C’è Terrence Malick in cima alla lista dei produttori esecutivi di The Book of Vision, opera prima dell’italo-svizzero Carlo S. Hintermann che al misterioso maestro americano ha dedicato nel 2002 Rosy-fingered Dawn: un film su Terrence Malick.

Un connubio, quello tra i due, rafforzato dalla collaborazione in The Tree of Life, dove Hintermann dirigeva l’unità italiana. E proprio le atmosfere di quel film – per molti seminale – tornano in questo esordio che manifesta in modo piuttosto vistoso le ambizioni del regista, anche sceneggiatore con Marco Saura.

Magniloquente coproduzione (Italia, Regno Unito, Belgio) che accoglie attori (l’inglese Charles Dance, l’olandese Lotte Verbeek, lo svedese Sverrir Gudnason, anche la nostra Giselda Volodi che porta in dote il volto più singolare) e maestranze (il dop tedesco Jörg Widmer, il neozelandese Hanan Townshend autore delle ingombranti musiche) da mezza Europa, The Book of Vision allude nel titolo a un manoscritto del diciottesimo secolo, in cui un ambiguo medico prussiano scrisse i sentimenti, le paure e i sogni di oltre mille pazienti.

Una ricercatrice di Storia della Medicina, che ha rinunciato alla professione di oncologa per capire “chi siamo stati, chi siamo e chi saremo”, scopre e studia il testo, entrando in contatto nella sua dimensione onirica con i fantasmi nascosti in quelle pagine così perturbanti.

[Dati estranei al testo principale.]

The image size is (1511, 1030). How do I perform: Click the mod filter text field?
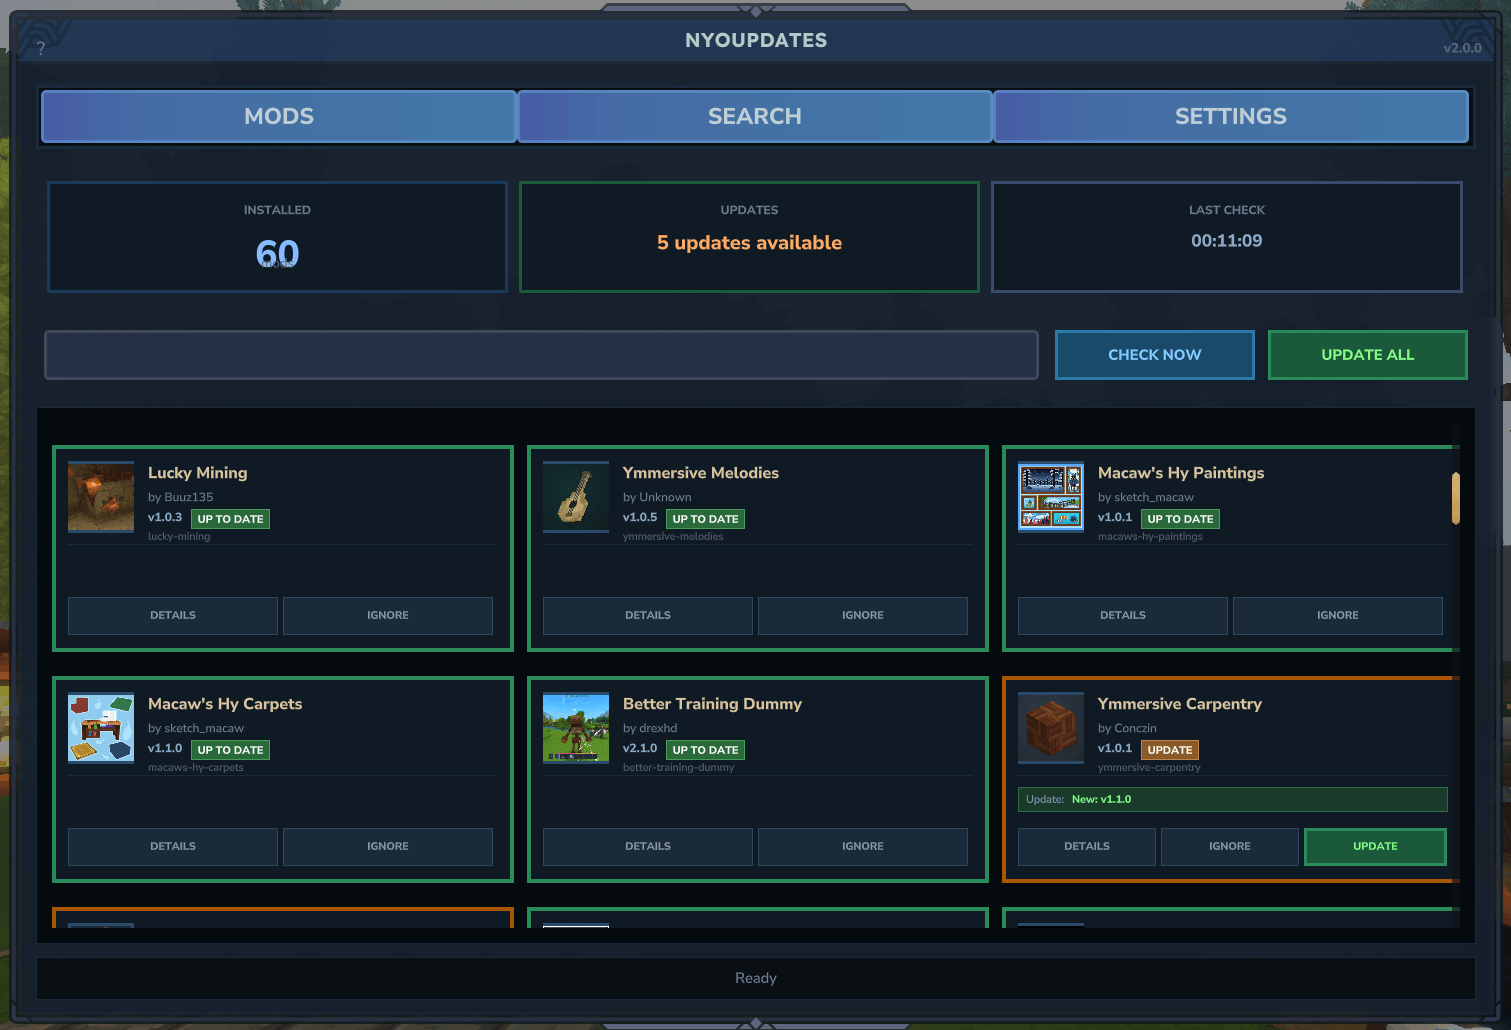click(541, 355)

Sin dalle prime scene, la regia acrobatica e virtuosistica di Hintermann cerca di intercettare la fluidità di una narrazione liquida, sospesa tra passato e presente, sogno e materia, macchine e carne, lasciando che i corpi in transito tra le due epoche si perdano in un vortice di immagini a volte ipnotizzanti, qua e là disorientanti, di norma imperscrutabili.

A mancare, in questo film più complicato che complesso, è il piacere di perdersi in una visione estranea dalla contingenza dello spiegone, come se la confusa (anzi: confusionaria) resa estetica (anzi: estetizzante) non sia all’altezza del magnetismo lambito dal regista.

Resta il fascino verso un oggetto spericolato – ed è un merito – ma monco, che non sa trasmettere tuttavia il senso di un mistero fuori dal tempo, l’incanto angosciante, la malia arcana di una fantasia avvolgente.